Une série très convenue qui rappelle Desperate Housewives. Un ressort déjà connu du cinéma de comédie autour du mensonge et de ses conséquences.
Formellement, c'est plutôt bien filmé et assez bien joué. De très beaux travellings, quelques petits clips musicaux qui apportent un peu de frais.
Un scénario écrit à la hache vraiment "too much" bourré de trucs vendeurs compilés sans grande cohérence. Comment adhérer à cette histoire invraisemblable presque surnaturelle tant personnages et situations forment un inventaire à la Prévert ?

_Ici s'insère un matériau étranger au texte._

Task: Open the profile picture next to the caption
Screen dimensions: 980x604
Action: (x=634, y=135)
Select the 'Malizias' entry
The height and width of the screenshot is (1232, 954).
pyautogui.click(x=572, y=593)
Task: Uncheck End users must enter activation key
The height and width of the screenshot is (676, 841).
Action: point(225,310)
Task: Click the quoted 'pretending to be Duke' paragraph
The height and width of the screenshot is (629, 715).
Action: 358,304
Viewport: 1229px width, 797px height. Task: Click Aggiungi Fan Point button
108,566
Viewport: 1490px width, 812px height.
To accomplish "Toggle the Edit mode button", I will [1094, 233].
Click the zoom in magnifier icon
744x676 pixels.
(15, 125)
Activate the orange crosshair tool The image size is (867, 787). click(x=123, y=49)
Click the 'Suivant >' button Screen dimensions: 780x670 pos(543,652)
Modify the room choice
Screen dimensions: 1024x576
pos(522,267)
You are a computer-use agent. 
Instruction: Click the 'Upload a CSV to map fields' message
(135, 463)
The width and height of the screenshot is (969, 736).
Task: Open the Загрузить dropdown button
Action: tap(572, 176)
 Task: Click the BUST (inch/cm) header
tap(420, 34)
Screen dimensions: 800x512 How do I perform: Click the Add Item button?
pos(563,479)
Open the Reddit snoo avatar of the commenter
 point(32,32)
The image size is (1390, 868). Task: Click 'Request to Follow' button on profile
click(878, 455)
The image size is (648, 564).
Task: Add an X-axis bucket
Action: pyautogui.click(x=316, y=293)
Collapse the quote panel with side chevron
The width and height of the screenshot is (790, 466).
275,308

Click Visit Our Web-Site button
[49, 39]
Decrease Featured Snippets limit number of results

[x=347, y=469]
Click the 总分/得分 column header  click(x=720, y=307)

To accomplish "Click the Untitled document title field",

Une famille dans laquelle la mère s'invente un cancer pour obtenir l'intention de sa famille. Et quelle famille ! Un mari qui la trompe avec la pharmacienne, une gamine angoissée qui lit Anne Frank, la seconde fille rebelle à tendance punk, le fils aîné tantôt fille, tantôt garçon qui se pose des questions sur son identité de genre (ça c'est pour le cahier des charges Arte). Une voisine entre le développement personnel et la secte, une voisine criminelle, Un patron malsain et très mal joué, la liste est très longue... trop c'est trop.
Du coup un truc divertissant tiré par les cheveux, qui survole des sujets invraisemblables sans jamais trop bien réussir à intéresser le spectateur... Pas vraiment au niveau de ce qu'on peut attendre d'une production d'Arte.